[Given problem 1]
Rewrite the entries from the line that has "Image resolution: width=645" through the line that has "Action: point(854,574)", replacing "transport controls" with "media controls" and changing nothing else. Give only those lines, without the pictures.

** Start of Text passage **

# Fixed Bladed Knife



## Bones (Jun 28, 2007)

I had about a five or six inch fix bladed knife that Buckmasters gave as a promotion.  It was the best knife that I ever used for skinning a deer.  It is lost and was wondering and asking for recommendations on a new knife.  I like fixed blade and not real big.

Bones


----------



## MrgreenJeans (Jun 29, 2007)

randall,

It will actually go up in value


----------



## RJY66 (Jun 29, 2007)

Try one of these....

http://www.barkriverknifetool.com/

They have a convex ground blade which means you sharpen them by stropping them on a piece of leather or sandpaper like an old timey barber would his straight razor.  All you have to do is strop it a few times between deer.  They are wonderful tools.  

Mine is like this....but with a plain micarta handle

http://www.barkriverknifetool.com/professional/highlandspecial/index.html#


----------



## Lead Poison (Jun 29, 2007)

Bones said:


> I had about a five or six inch fix bladed knife that Buckmasters gave as a promotion.  It was the best knife that I ever used for skinning a deer.  It is lost and was wondering and asking for recommendations on a new knife.  I like fixed blade and not real big.

** End of Text passage **
** Start of Material to process **

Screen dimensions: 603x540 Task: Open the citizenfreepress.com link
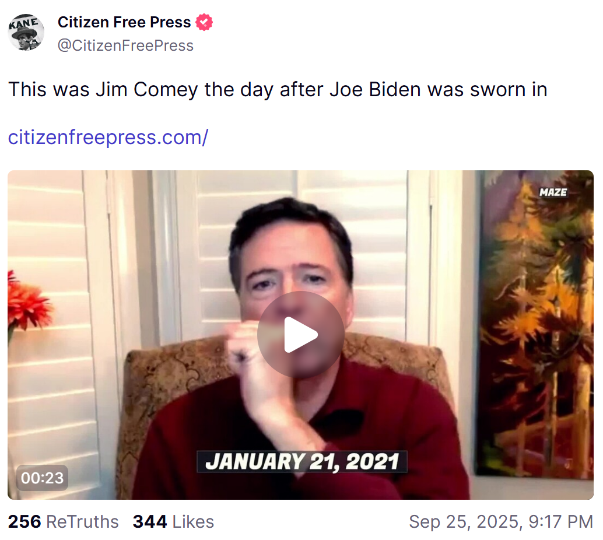108,137
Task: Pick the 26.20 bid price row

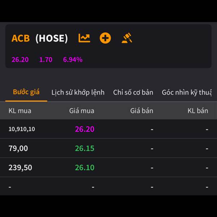Action: click(109, 129)
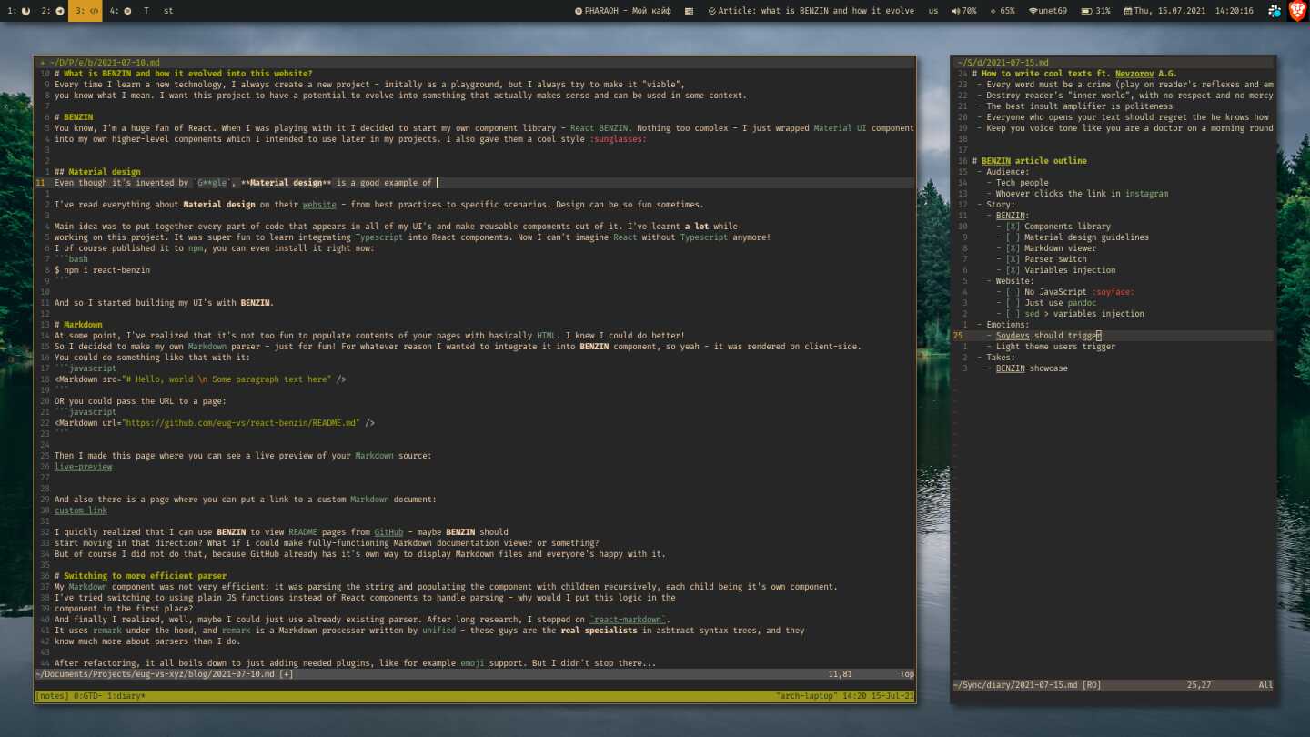
Task: Click the colorful tray icon beside Brave
Action: (1274, 12)
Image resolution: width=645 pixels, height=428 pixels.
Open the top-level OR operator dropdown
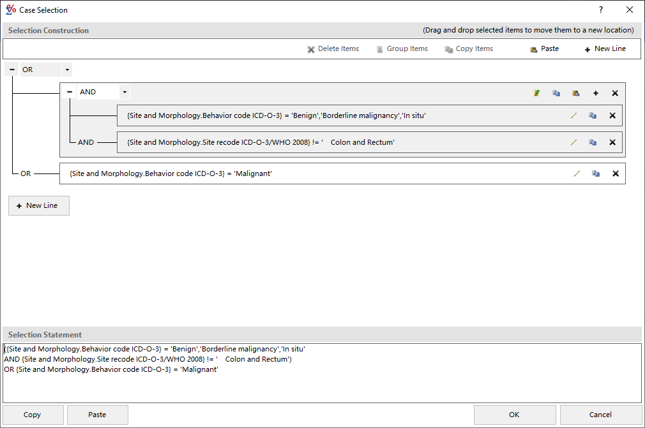coord(68,70)
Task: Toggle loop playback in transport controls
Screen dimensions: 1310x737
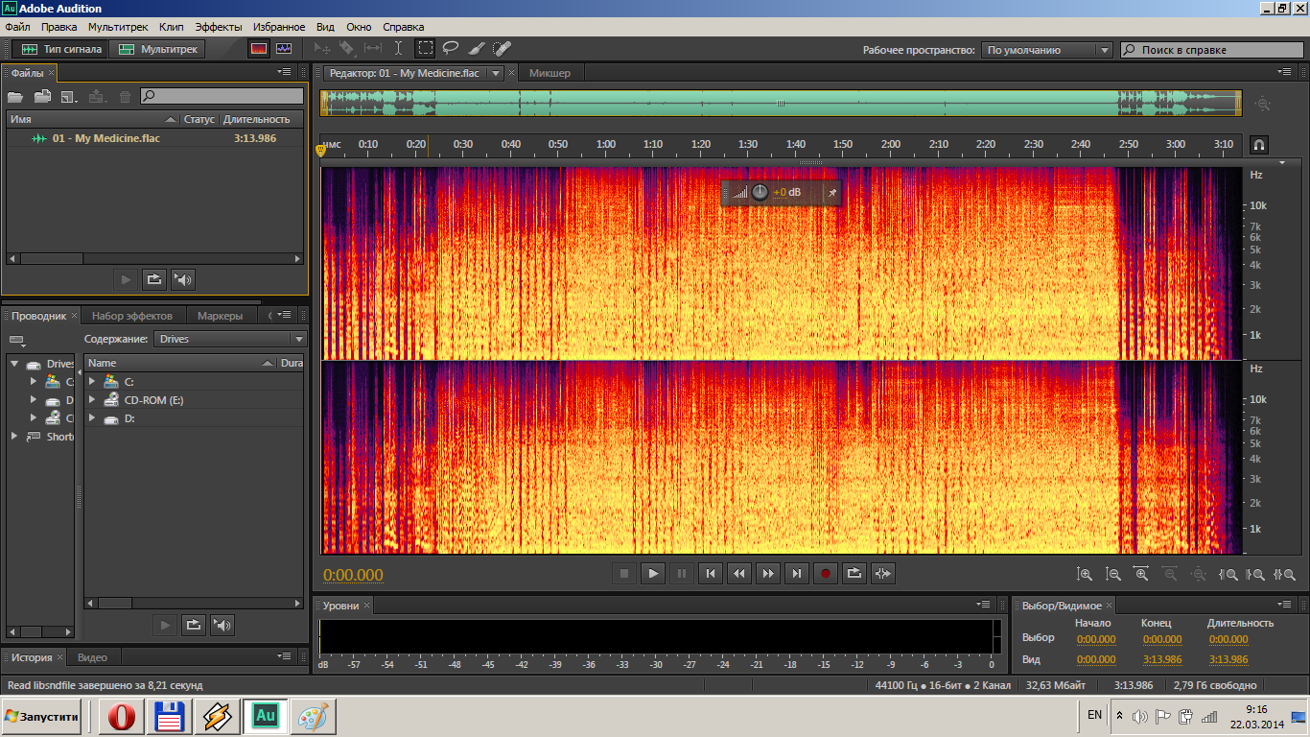Action: point(854,574)
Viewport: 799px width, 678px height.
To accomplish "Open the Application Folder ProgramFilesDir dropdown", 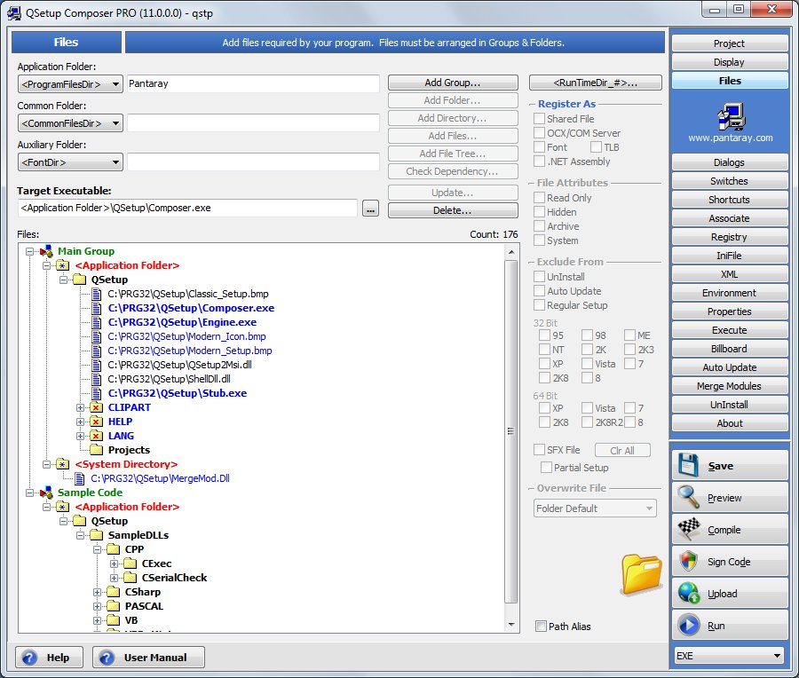I will pos(117,83).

** End of Material to process **

[Given problem 2]
Carry on the forum thread about choosing a fixed-blade deer-skinning knife from the point where it stops.

[Written answer 1]
Image resolution: width=645 pixels, height=428 pixels.
Open the top-level OR operator dropdown
coord(68,70)
Task: Toggle loop playback in media controls
Screen dimensions: 1310x737
Action: point(854,574)

[Written answer 2]
> 
> Bones



I believe the knife you had from Buckmasters was made by Western. I have used Western brand knives for many years and they have been excellent! Mine have stainless blades with a gut hook and a black rubber handle. 

Check the Western Knives website www.knifecenter.com/kc_new/store_detail.html?s=WW1810; I believe they carry the Western skinning knive you're looking for.


----------



## Nitro (Jul 5, 2007)

www.hendrixknives.com

Might as well buy the best.

I really think highly of Wayne's knives. They will last a lifetime.


----------



## Nicodemus (Jul 5, 2007)

agarr said:


> www.hendrixknives.com
> 
> Might as well buy the best.
> 
> I really think highly of Wayne's knives. They will last a lifetime.



Model #10 and Model #16 have some strong potential. Those are fine lookin` knives.


----------



## dunn1970 (Jul 6, 2007)

Try knives of alaska.  Best hunting knives I have ever used.
go to their website and order online or to bass pro shop.


----------



## Nitro (Jul 7, 2007)

Nicodemus- Hendrix blades are the three on the right-  (L-R)
Mexican Ironwood, Ivory Micarta, Linen Micarta

Great blade design and excellent workmanship. Wayne makes awesome knives.


----------



## Nicodemus (Jul 8, 2007)

I agree Agarr! You have excellent taste in knives!  That little ivory micarta is a darlin` for sure!!


----------



## Handgunner (Jul 8, 2007)

nicodemus said:


> I agree Agarr! You have excellent taste in knives!  That little ivory micarta is a darlin` for sure!!


Yes he does! I see we have another drop point fan in the house!


----------



## Handgunner (Jul 8, 2007)

agarr said:


> Nicodemus- Hendrix blades are the three on the right-  (L-R)
> Mexican Ironwood, Ivory Micarta, Linen Micarta
> 
> Great blade design and excellent workmanship. Wayne makes awesome knives.


Who made that beauty 3rd from the left?


----------



## Nitro (Jul 8, 2007)

Handgunner said:


> Who made that beauty 3rd from the left?



Bob Dozier. Stocked in Desert Ironwood. Ironwood is one of my favorite materials.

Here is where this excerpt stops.